* _Material_:
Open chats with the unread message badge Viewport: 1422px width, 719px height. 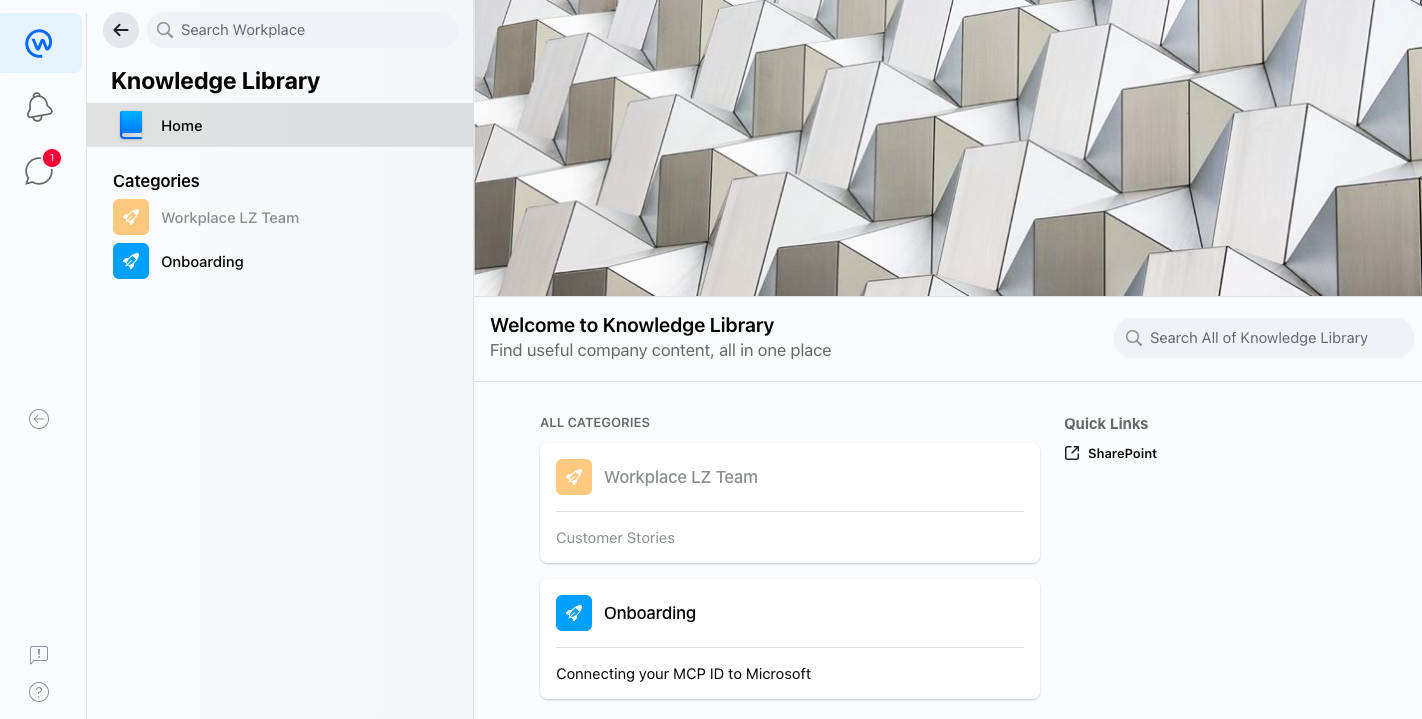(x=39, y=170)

--

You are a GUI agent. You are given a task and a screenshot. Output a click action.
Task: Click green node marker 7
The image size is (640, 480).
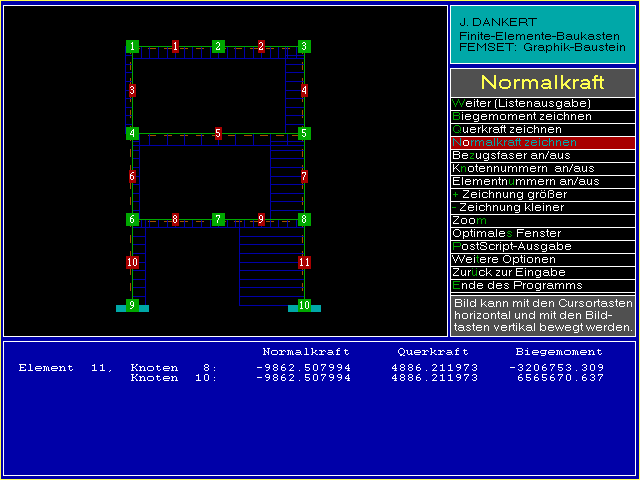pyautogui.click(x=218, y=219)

* _Short problem_: Please convert the lines between the one holding "You are a GUI" and the one holding "pyautogui.click(x=218, y=219)", inclusive, into a two-column CSV with the columns instruction and output, one row for each, putting each text and its answer in a single quoted field with line breaks turned into spaces. Leave the pictures out.

* _Exercise answer_:
instruction,output
"You are a GUI agent. You are given a task and a screenshot. Output a click action. Task: Click green node marker 7 The image size is (640, 480).","pyautogui.click(x=218, y=219)"